### TASK TO CARRY OUT
The answer is an exact copy of the lines from the one with "425x342 pixels." to the end of the listing below, pictures left out.

### THE DATA
════════════════════
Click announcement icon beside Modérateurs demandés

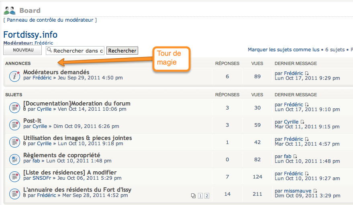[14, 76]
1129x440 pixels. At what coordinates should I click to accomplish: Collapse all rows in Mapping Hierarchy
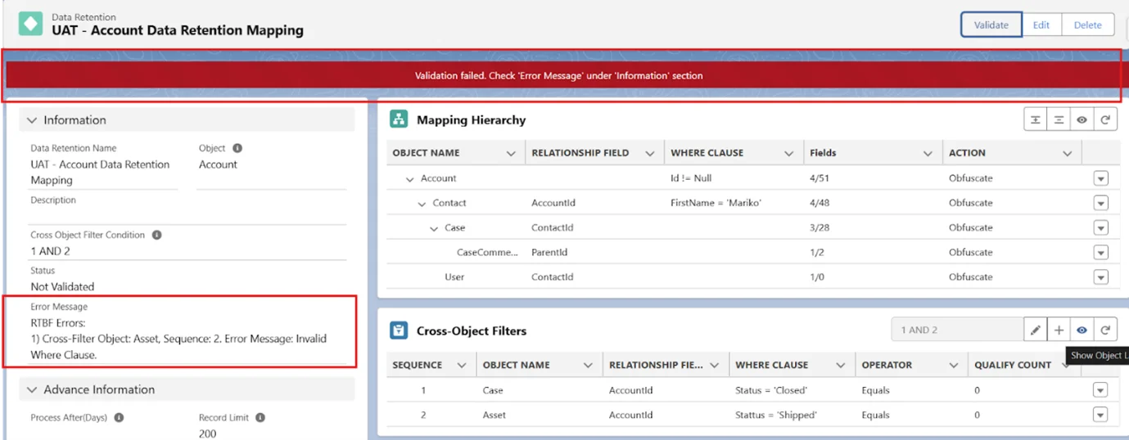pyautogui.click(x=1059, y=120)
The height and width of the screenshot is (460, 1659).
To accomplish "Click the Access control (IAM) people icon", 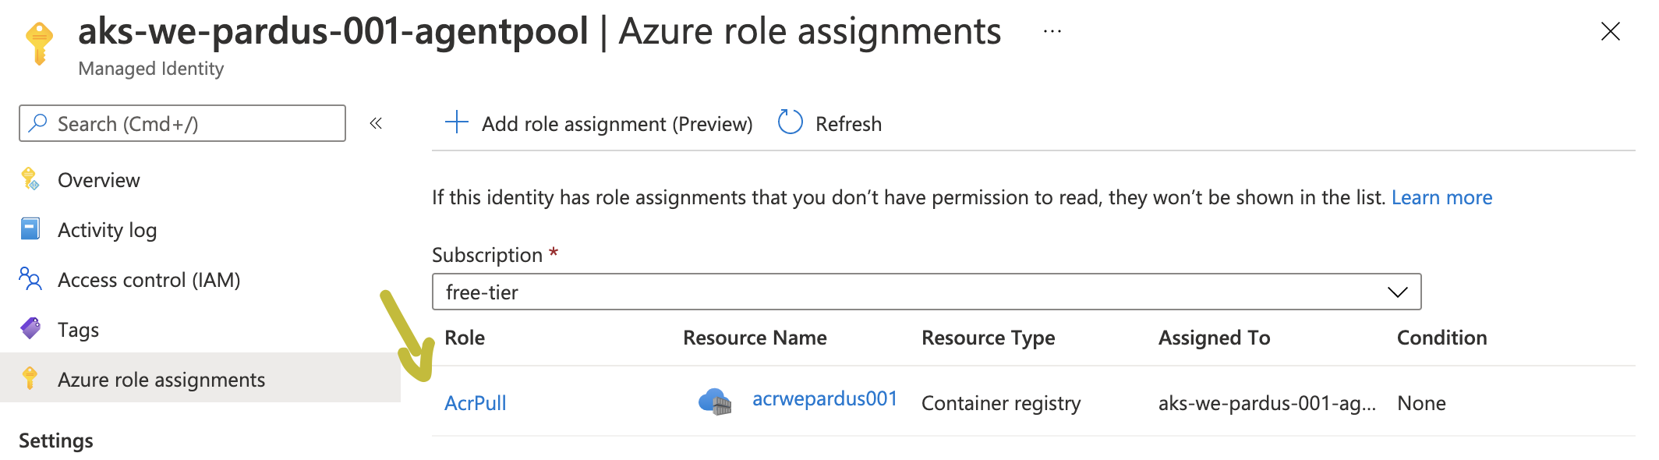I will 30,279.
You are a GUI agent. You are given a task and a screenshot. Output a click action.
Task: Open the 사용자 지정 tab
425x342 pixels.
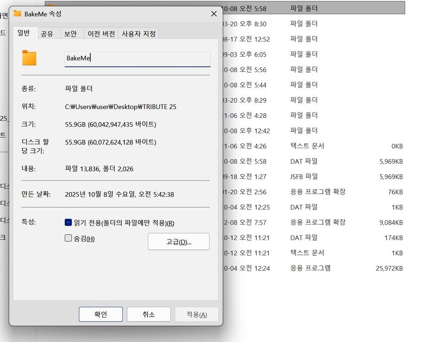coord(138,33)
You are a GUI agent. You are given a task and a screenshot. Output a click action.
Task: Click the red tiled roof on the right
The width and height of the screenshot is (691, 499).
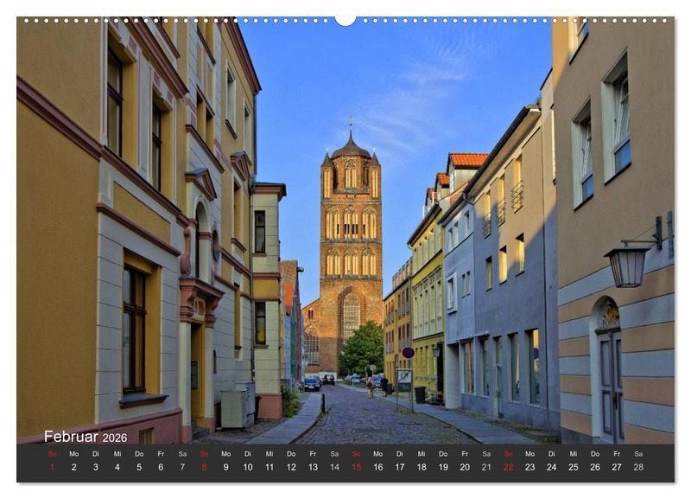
════════════════════
### SOLUTION TO THIS TASK
425x342 pixels.
coord(138,33)
You are a GUI agent. You are given a task and a screenshot. Output a click action.
Task: Click the red tiled roof on the right
The width and height of the screenshot is (691, 499).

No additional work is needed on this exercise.